Why has radiosity not yet taken off in the rendering market? Perhaps not enough time has passed since its introduction to the graphics community a decade ago . After all, it took ray-tracing nearly that long to become a mainstream, commercial rendering technique. Another possibility is that the method is too compute-intensive for most applications, or that it simply does not fulfill enough people's needs. For example, most radiosity systems are not well automated, and do not permit general reflectance models or curved surfaces. If we are unable to garner support even from the principal beneficiaries, designers, what does that say of our chances with the rest of the user community?
Acceptance of physically-based rendering is bound to improve, but researchers must first demonstrate the real-life applicability of their techniques. There have been few notable successes in applying radiosity to the needs of practicing designers . While much research has focused on improving efficiency of the basic radiosity method, problems associated with more realistic, complicated geometries have only recently gotten the attention they deserve . For whatever reason, it appears that radiosity has yet to fulfill its promise, and it is time to reexamine this technique in light of real-world applications and other alternatives for solving the rendering equation .
There are three closely related challenges to physically-based rendering for architecture and lighting design: accuracy, generality and practicality. The first challenge is that the calculation must be accurate; it must compute absolute values in physical units with reasonable certainty. Although recent research in global illumination has studied sources of calculation error , few researchers bother to compute in physical lighting units, and even fewer have compared their results to physical experiments . No matter how good the theory is, accuracy claims for simulation must ultimately be backed up with comparisons to what is being simulated. The second challenge is that a rendering program must be general. It is not necessary to simulate every physical lighting phenomenon, but it is important to do enough that the unsolvable rendering problems are either unimportant or truly exceptional. The third challenge for any rendering system is that it be practical. This includes a broad spectrum of requirements, from being reliable (i.e. debugged and tested) to being application-friendly, to producing good results in a reasonable time.

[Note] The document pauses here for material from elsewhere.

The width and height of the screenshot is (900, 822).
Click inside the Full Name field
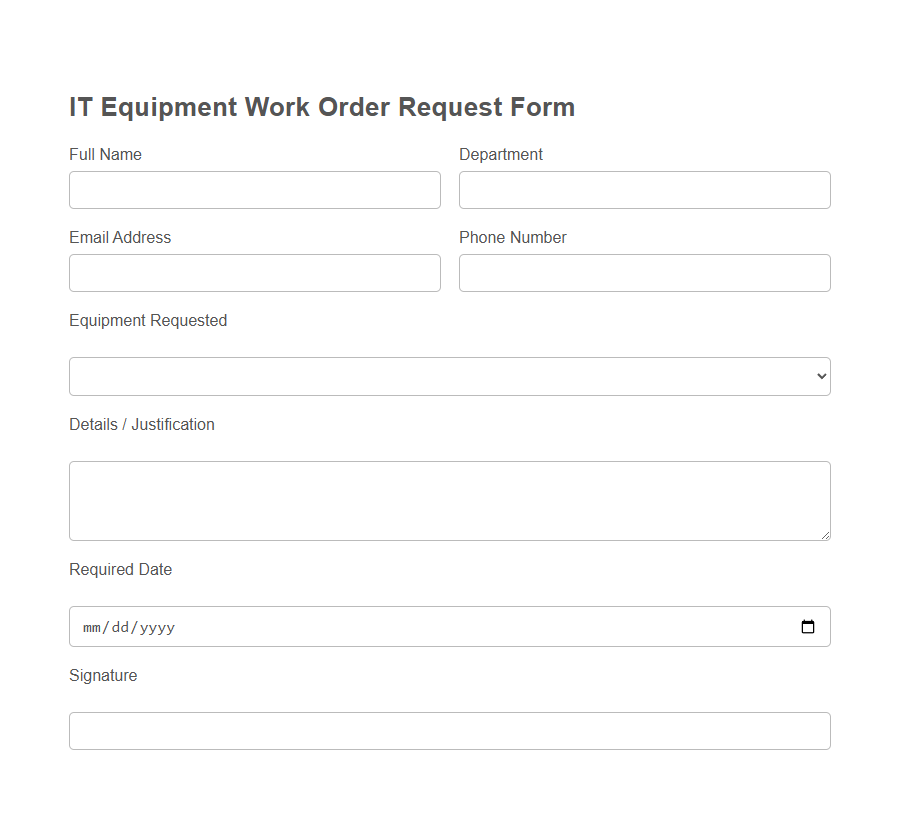[x=254, y=190]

All three of the above challenges must be met if a physically-based rendering package is to succeed, and all three must be treated with equal importance.

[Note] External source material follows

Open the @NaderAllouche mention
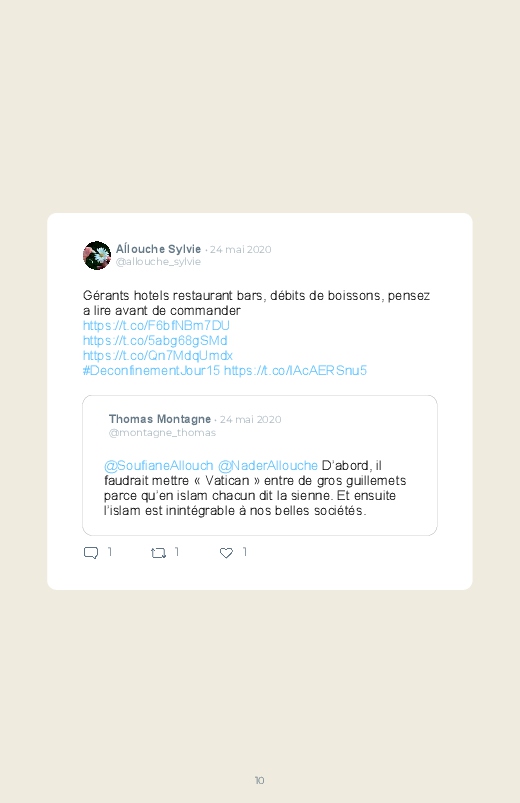The image size is (520, 803). click(268, 466)
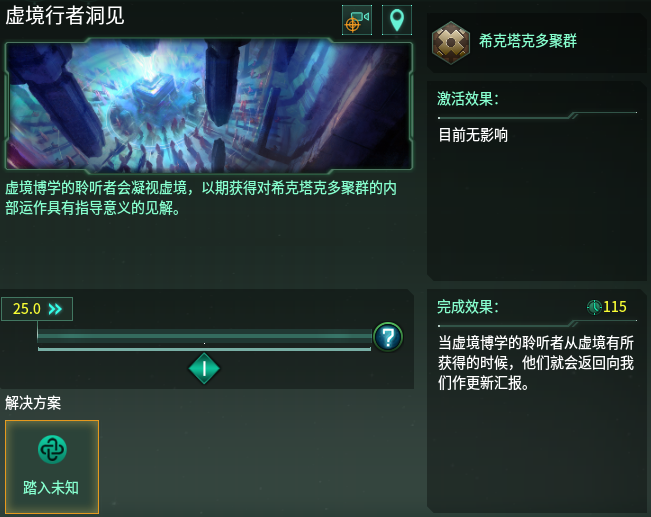
Task: Select the 踏入未知 approach label
Action: 52,489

Radiance is the name of a rendering system developed by the author over the past nine years at the Lawrence Berkeley Laboratory (LBL) in California and the Ecole Polytechnique Federale de Lausanne (EPFL) in Switzerland. It began as a study in ray-tracing algorithms, and after demonstrating its potential for saving energy through better lighting design, acquired funding from the U.S. Department of Energy and later from the Swiss government. The first free software release was in 1989, and since then it has found an increasing number of users in the research and design community. Although it has never been a commercial product, Radiance has benefited enormously from the existence of an enthusiastic, active and growing user base, which has provided invaluable debugging help and stress-testing of the software. In fact, most of the enhancements made to the system were the outcome of real or perceived user requirements. This is in contrast to the much of the research community, which tends to respond to intriguing problems before it responds to critical ones. Nine years of user-stimulated software evolution gives us the confidence to claim we have a rendering system that goes a long way towards satisfying the needs of the design community. Further evidence has been provided by the two or three design companies who have abandoned their own in-house software (some of which cost over a million dollars to develop) in favor of Radiance.
In this paper, we describe the Radiance system design goals, followed with the principal techniques used to meet these goals. We follow with examples of how users have applied Radiance to specific problems, followed by conclusions and ideas for future directions.